The tumor extends through the entire bowel wall to involve the subserosal fatty tissues.
The tumor demonstrates poorly formed glands and elaborates blue mucin.
Interestingly, negativity for CDX2 was seen in this tumor. Although 70% of small bowel adenocarcinomas demonstrate CDX2 positivity, poorly differentiated tumors are more likely to be negative for CDX2 (Overman).
This tumor was positive for CK7 and negative for CK20, which is the immunoprofile for the majority (67%) of small bowel adenocarcinomas.
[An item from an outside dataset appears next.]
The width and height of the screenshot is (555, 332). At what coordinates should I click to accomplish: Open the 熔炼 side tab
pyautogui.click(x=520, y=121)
Approximately half of adenocarcinomas in the small bowel occur in the duodenum -- 65% of duodenal adenocarcinomas are located in the periampullary region. The lesions tend to be exophytic and papillary in this region, whereas more distal tumors in the small bowel are more likely to be circumferential and annular (Rosai, Iacobuzio).
Mucin production and CEA reactivity are extremely common in these tumors (Rosai). CK7/CK20 can help differentiate between primary small bowel adenocarcinomas (either CK7+/CK20+ or CK7+/CK20-) versus metastatic colorectal cancer (CK7-/CK20+).
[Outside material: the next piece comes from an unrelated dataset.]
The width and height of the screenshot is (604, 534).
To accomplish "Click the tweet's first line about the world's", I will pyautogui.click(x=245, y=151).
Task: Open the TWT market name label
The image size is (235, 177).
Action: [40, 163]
In this particular tumor, the immunoprofile was CK7+ and CK20-, as well as CDX2. CDX2 has proven to be a useful marker for tumors with gastrointestinal differentiation, and is expressed in colorectal tumors and mucinous ovarian tumors. Overman examined 54 small bowel adenocarcinomas and found that 70% of them were CDX2 positive (Overman).
Iacobuzio-Donahue CA, Montgomery EA. Gastrointestinal and Liver Pathology: Foundations in Diagnostic Pathology. Philadelphia, PA: Elsevier; 2005: 174-8.
Overman MJ et al. Immunophenotype and molecular characterisation of adenocarcinoma of the small intestine. British Journal of Cancer 102, 144-150 (24 November 2009).
Rosai, J. Rosai and Ackerman's Surgical Pathology. 9th Ed. Philadelphia, PA: Elsevier; 2004: 729.